Gather every line of the items below that contains the word "card", and copy each of those lines in full.
--
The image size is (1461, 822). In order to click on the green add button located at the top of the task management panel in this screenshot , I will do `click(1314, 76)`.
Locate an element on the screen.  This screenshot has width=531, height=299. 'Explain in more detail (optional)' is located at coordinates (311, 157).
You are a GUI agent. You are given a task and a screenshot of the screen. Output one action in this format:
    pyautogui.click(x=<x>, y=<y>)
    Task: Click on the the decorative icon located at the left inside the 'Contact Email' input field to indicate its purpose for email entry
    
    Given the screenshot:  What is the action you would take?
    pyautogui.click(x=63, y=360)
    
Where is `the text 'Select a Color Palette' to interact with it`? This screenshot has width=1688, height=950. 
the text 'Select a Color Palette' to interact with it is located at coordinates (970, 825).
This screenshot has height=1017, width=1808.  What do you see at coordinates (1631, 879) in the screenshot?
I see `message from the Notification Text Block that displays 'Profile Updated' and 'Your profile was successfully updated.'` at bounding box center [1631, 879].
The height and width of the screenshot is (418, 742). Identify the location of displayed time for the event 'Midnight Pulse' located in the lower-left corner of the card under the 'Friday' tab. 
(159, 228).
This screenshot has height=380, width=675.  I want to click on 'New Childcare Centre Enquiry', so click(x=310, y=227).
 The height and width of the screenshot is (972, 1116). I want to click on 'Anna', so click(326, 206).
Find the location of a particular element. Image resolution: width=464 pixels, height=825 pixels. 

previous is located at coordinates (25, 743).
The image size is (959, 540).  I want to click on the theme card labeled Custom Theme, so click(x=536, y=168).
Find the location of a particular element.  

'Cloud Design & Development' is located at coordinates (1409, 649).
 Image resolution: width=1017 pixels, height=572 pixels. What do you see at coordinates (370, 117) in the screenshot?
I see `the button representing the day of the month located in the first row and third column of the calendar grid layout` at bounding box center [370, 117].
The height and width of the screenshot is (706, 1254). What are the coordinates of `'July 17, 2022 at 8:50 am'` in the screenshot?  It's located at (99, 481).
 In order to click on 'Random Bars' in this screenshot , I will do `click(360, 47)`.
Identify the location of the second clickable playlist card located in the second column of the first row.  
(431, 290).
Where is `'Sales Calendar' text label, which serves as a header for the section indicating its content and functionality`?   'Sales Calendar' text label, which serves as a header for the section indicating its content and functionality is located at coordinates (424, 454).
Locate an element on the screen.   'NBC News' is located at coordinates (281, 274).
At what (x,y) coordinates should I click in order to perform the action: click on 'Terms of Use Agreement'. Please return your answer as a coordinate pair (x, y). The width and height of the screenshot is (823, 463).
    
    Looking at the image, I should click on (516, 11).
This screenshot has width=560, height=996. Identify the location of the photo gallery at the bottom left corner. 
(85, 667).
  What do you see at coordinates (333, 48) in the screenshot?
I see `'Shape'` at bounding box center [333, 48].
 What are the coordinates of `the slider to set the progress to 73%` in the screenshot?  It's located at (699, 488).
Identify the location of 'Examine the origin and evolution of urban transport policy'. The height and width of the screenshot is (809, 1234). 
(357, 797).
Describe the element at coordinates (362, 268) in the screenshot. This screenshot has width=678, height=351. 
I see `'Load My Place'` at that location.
--
• **WORKED SOLUTION**:
The height and width of the screenshot is (418, 742). Identify the location of displayed time for the event 'Midnight Pulse' located in the lower-left corner of the card under the 'Friday' tab. 
The image size is (959, 540).  I want to click on the theme card labeled Custom Theme, so click(x=536, y=168).
Identify the location of the second clickable playlist card located in the second column of the first row.  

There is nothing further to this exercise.